Somalia may not be the haven al Qaeda hoped it would become a year and a half ago before we supported an Ethiopian drive to unseat the Islamic Courts Movement, but al Qaeda still exists there. Now they're short one leader and a few others:
Islamist leader Aden Hashi Ayro, believed to be the head of al-Qaida in Somalia, was killed when the airstrike struck his house in the central Somali town of Dusamareeb, about 300 miles north of Mogadishu, said Sheik Muqtar Robow, a spokesman for the Islamic al-Shabab militia.
Another commander and seven others were also killed, Robow said.
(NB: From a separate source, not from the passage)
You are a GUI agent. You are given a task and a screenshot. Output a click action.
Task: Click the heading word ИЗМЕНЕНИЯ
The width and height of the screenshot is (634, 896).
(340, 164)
Six more people were wounded, two of whom later died, said resident Abdullahi Nor.
"Our brother martyr Aden Hashi, has received what he was looking for — death for the sake of Allah — at the hands of the United States," Robow told The Associated Press by phone.
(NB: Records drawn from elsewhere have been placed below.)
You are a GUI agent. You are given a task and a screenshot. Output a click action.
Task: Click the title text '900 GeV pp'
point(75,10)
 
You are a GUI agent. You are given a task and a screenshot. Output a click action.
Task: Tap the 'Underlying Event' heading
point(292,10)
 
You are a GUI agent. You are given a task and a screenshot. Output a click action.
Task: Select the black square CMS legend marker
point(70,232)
Capt. Jamie Graybeal, a spokesman for U.S. Central Command, confirmed there was a U.S. airstrike early Thursday in the vicinity of Dusamareeb. Another U.S. military spokesman, Bob Prucha, said the attack was against a "known al-Qaida target and militia leader in Somalia." Both declined to provide further details.
And in the Philippines, an al Qaeda leader was wounded:
A top al-Qaida-linked militant long hunted by U.S. and Filipino troops was wounded during a military attack on a rebel encampment in the southern Philippines, a military spokesman said Thursday.
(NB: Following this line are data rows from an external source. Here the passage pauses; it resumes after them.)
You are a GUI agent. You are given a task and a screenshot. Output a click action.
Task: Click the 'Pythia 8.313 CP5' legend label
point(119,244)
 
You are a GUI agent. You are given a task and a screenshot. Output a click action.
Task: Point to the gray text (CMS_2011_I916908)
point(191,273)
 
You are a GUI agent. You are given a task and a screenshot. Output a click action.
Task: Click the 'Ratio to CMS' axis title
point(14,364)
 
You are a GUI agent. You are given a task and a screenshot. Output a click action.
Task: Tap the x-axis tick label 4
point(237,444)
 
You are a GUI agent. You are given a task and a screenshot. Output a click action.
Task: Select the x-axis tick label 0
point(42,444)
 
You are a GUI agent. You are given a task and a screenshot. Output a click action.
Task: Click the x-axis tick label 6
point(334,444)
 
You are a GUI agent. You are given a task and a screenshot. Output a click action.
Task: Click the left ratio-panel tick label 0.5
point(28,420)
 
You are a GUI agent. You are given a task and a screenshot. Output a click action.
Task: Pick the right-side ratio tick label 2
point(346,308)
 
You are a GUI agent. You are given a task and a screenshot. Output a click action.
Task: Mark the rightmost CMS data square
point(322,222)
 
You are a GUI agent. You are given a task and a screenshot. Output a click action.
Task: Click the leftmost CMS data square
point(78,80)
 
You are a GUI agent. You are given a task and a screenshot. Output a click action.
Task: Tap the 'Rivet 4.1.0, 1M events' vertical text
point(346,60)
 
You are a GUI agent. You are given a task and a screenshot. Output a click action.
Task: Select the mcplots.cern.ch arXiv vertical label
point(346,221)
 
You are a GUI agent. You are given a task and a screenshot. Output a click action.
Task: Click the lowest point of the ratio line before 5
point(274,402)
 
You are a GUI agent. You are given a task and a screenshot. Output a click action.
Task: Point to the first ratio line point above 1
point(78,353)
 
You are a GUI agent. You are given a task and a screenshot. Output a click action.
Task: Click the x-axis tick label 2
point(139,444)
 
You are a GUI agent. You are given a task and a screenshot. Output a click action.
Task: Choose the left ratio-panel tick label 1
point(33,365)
Around the world, usually quietly, our forces help local security forces battle al Qaeda and jihadi groups. Ideally, we can atomize these groups enough so that local friendly forces can keep them on the run so that they never rise to the level of threat that requires the highly kinetic efforts that we see in Iraq and Afghanistan.
And if we can make sure the ideology of jihad is discredited in the Moslem world, these atomized and on-the-run bands will dwindle over time and disappear.